It should be noted that, the model training method or the image processing method provided by the embodiments of the present disclosure may be generally performed by the server 105. Accordingly, the model training apparatus or the image processing apparatus provided by the embodiments of the present disclosure may be generally provided in the server 105. The model training method or the image processing method provided by the embodiments of the present disclosure may also be performed by a server or a server cluster that is different from the server 105 and is capable of communicating with the first terminal device 101, the second terminal device 102, the third terminal device 103, and/or the server 105. Accordingly, the model training apparatus or the image processing apparatus provided by the embodiments of the present disclosure may also be provided in a server or a server cluster that is different from the server 105 and is capable of communicating with the first terminal device 101, the second terminal device 102, the third terminal device 103, and/or the server 105.

It should be understood that the number of terminal devices, networks and servers in fig. 1 is merely illustrative. There may be any number of terminal devices, networks, and servers, as desired for implementation.

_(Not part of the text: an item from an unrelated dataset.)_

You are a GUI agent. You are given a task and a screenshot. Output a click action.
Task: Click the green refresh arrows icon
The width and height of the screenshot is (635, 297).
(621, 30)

The model training method of the disclosed embodiment will be described in detail below with reference to fig. 2 to 9 based on the scenario described in fig. 1.

Fig. 2 schematically illustrates a flow chart of a model training method according to an embodiment of the present disclosure.

As shown in fig. 2, the model training of this embodiment includes operations S210 to S230.

In operation S210, a first visual processing task template is acquired in response to a first visual processing task for training a pre-training model, wherein the pre-training model includes a backbone network and a first adapter corresponding to the first visual processing task, and model parameters of the backbone network are obtained through pre-training.

According to an embodiment of the present disclosure, the pre-training model may be a model that is pre-trained. For example, but not limited to, a pretrained CNN (Convolutional Neural Network ), etc. For example, the pre-training model may be trained by a self-monitoring algorithm, but is not limited thereto.

The pre-training model may be used to process other processing tasks, for example, may be used to process image object classification tasks, and the like, but is not limited thereto. For example, the image object classification task may be to classify according to the shape of the object, without specifically determining what class the object belongs to.

According to an embodiment of the present disclosure, the first visual processing task may be a task different from the task processed by the pre-training model, for example, may be an image object detection task, but is not limited thereto. The image target detection task may be, but is not limited to, category information, size information, and the like of the target object in the detection image, as long as it is different from the visual processing task corresponding to the pre-training model.

According to embodiments of the present disclosure, the first adapter may be untrained, may be partially trained corresponding to the first visual processing task, or may have a priori knowledge corresponding to the first visual processing task. For example, in the case where the first adapter is partially trained in correspondence with the first vision processing task or has a priori knowledge in correspondence with the first vision processing task, the training speed of training the first adapter may be increased.

The first adapter may be disposed in the pre-training model, e.g., may be disposed between at least two network blocks comprised by the backbone network; the first adapter may also be provided at an output of the backbone network in the pre-training model; the first adapter may also be provided at an input of the backbone network in the pre-training model. For example, a plurality of first adapters may be disposed in the pre-training model, where the locations are the same, and will not be described herein.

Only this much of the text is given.